(Records from a data collection)

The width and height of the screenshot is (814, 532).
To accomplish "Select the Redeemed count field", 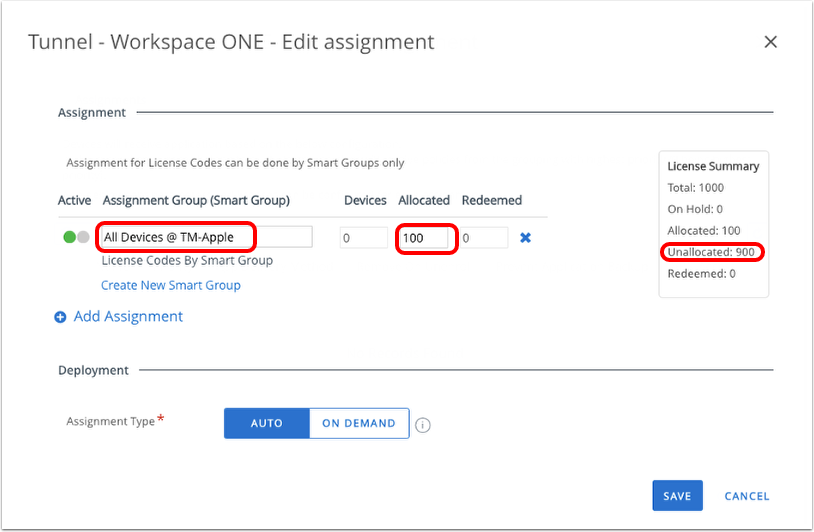I will (x=484, y=238).
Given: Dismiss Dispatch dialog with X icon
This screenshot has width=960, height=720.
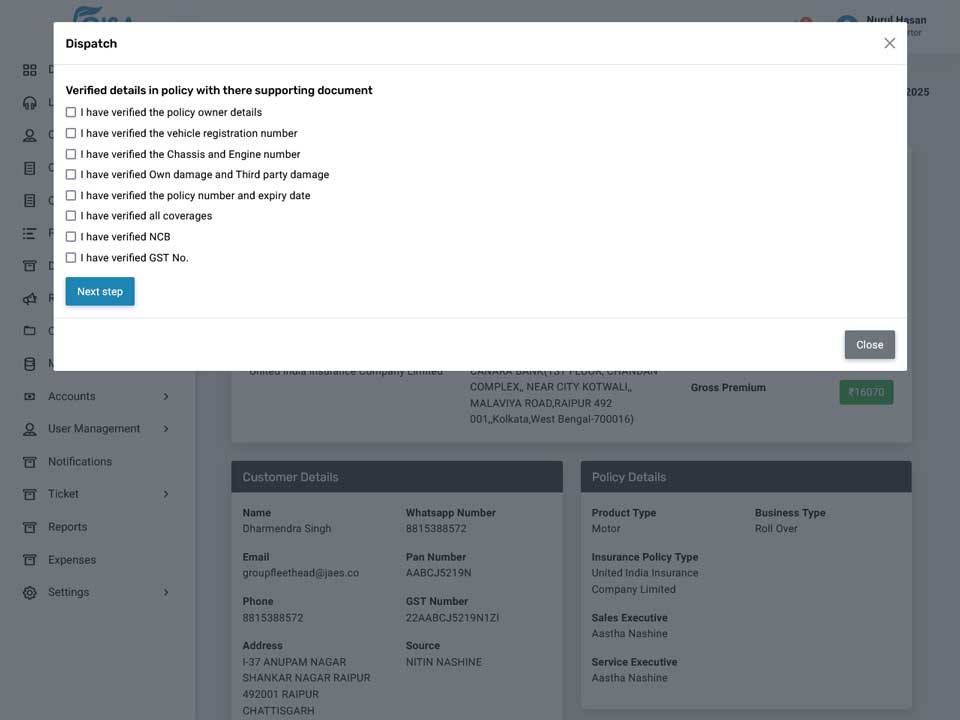Looking at the screenshot, I should [x=890, y=43].
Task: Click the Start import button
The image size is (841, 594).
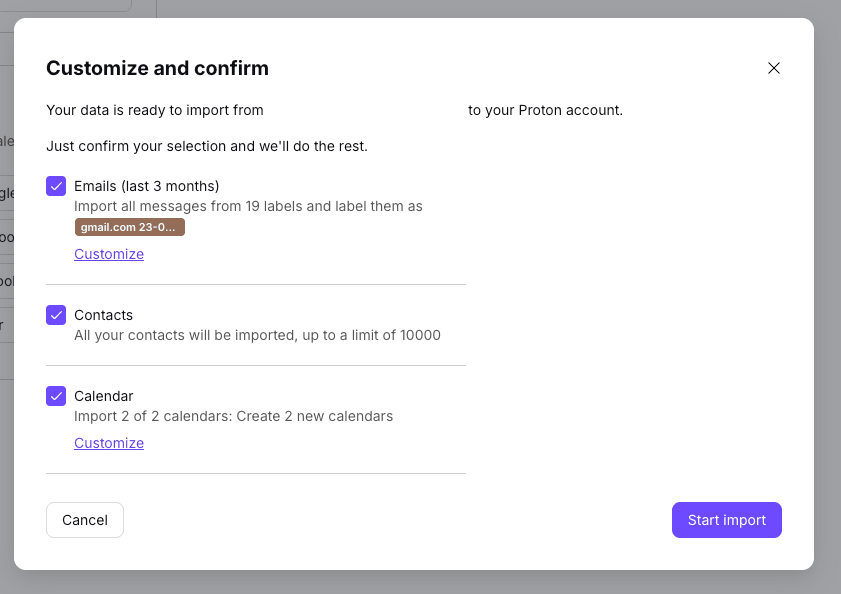Action: point(726,520)
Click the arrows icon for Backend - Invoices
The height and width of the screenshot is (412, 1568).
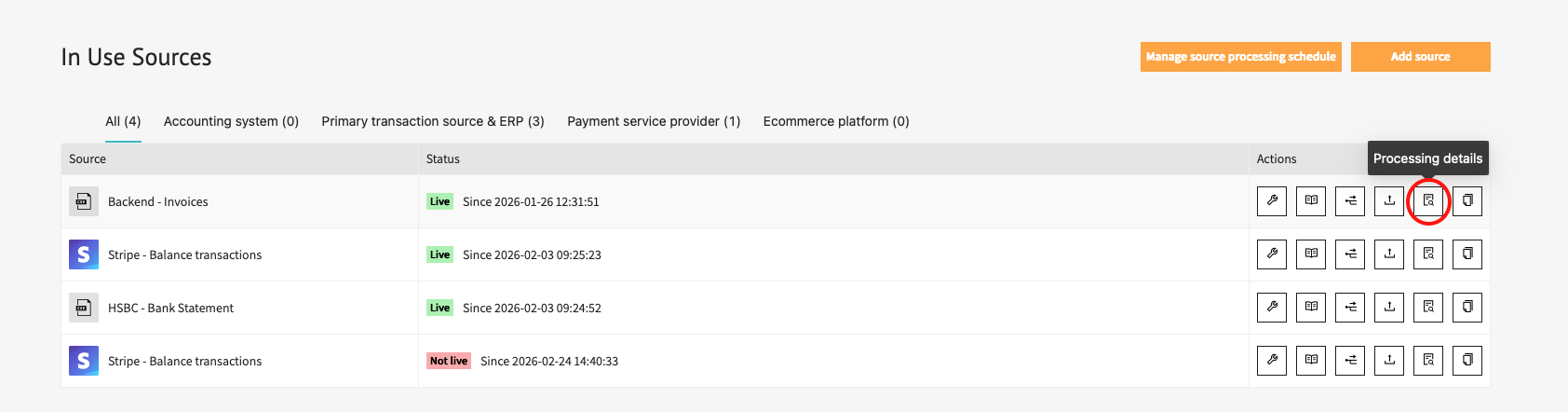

WORK REQUIRED
Write out each line above that contains the word "Click".

RESPONSE AREA
Task: Click the Start import button
Click the arrows icon for Backend - Invoices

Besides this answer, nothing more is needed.